In Champions League le sfide dirette durano centottanta minuti. Ed è quindi comprensibile che i due gol subìti nella partita di andata dei quarti di finale del torneo non abbiano spento le speranze di Allegri & Co, e ovviamente dei tifosi della Juventus, di ribaltare con una "remuntada" la pessima figura rimediata ieri contro l'Atletico Madrid. In Borsa, però, le cose stanno un bel po' diversamente, e al club bianconero non è quindi bastato il vecchio adagio che il pallone è rotondo - ovvero che tutto può ancora succedere - per evitare all'indomani della sconfitta con gli spagnoli un vero e proprio tracollo a Piazza Affari.

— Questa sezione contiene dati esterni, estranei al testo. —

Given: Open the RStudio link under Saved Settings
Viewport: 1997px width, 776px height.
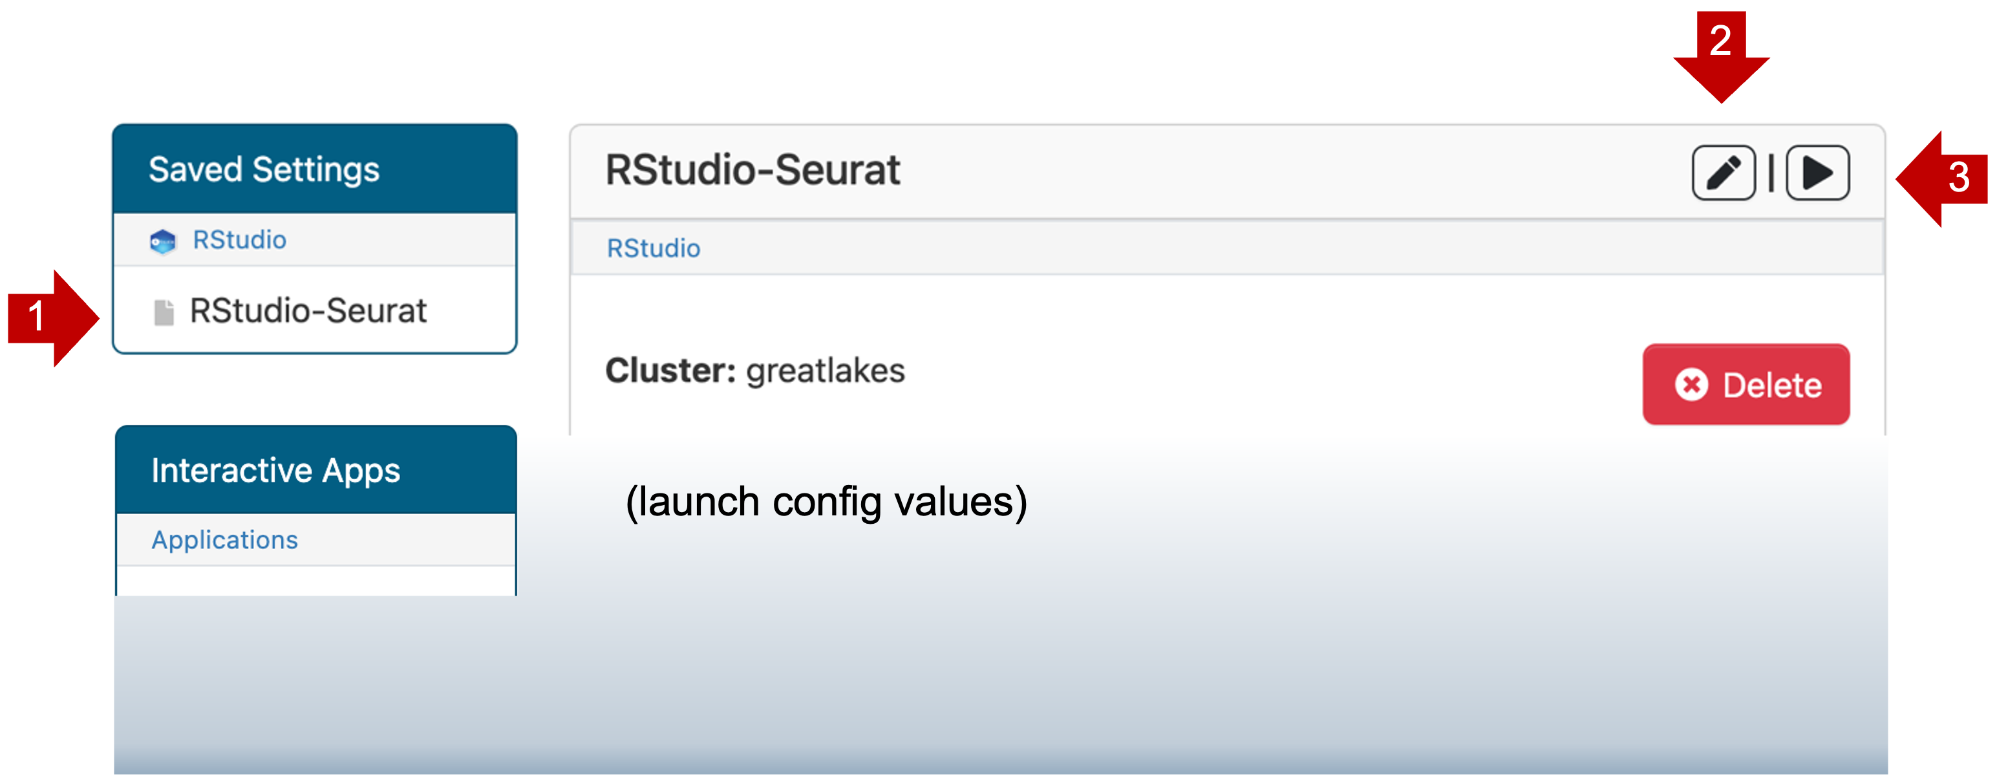Looking at the screenshot, I should tap(240, 240).
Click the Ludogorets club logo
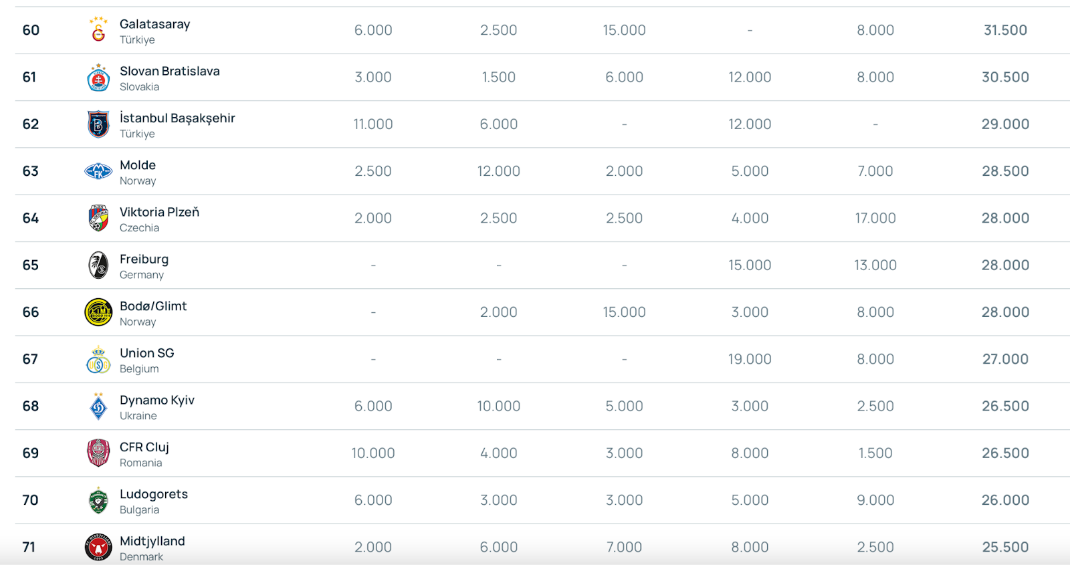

Juventus crolla in borsa dopo la sconfitta con l'Atletico Madrid

Sul Ftse Mib, questa mattina il titolo della Juve è arrivato a perdere in avvio di contrattazioni fino al 13% teorico della sua capitalizzazione di mercato, e dopo esser stato sospeso per eccesso di ribasso viaggia ora a quota 1,32, in calo del 9% e con volumi di scambio infuocati (quasi 30 milioni di azioni transitate sul mercato contro una media giornaliera negli ultimi tre mesi di 16 milioni di azioni): un segnale che il mercato sta già cominciando a prezzare l'impatto economico negativo che deriverebbe in caso di mancato ribaltamento del 2-0 subito dalla squadra torinese, che era data tra i candidati per la vittoria finale ma rischia adesso di vedersi sfuggire anche quest'obiettivo dopo l'eliminazione in Coppa Italia. Con conseguenze non indifferenti per i suoi bilanci.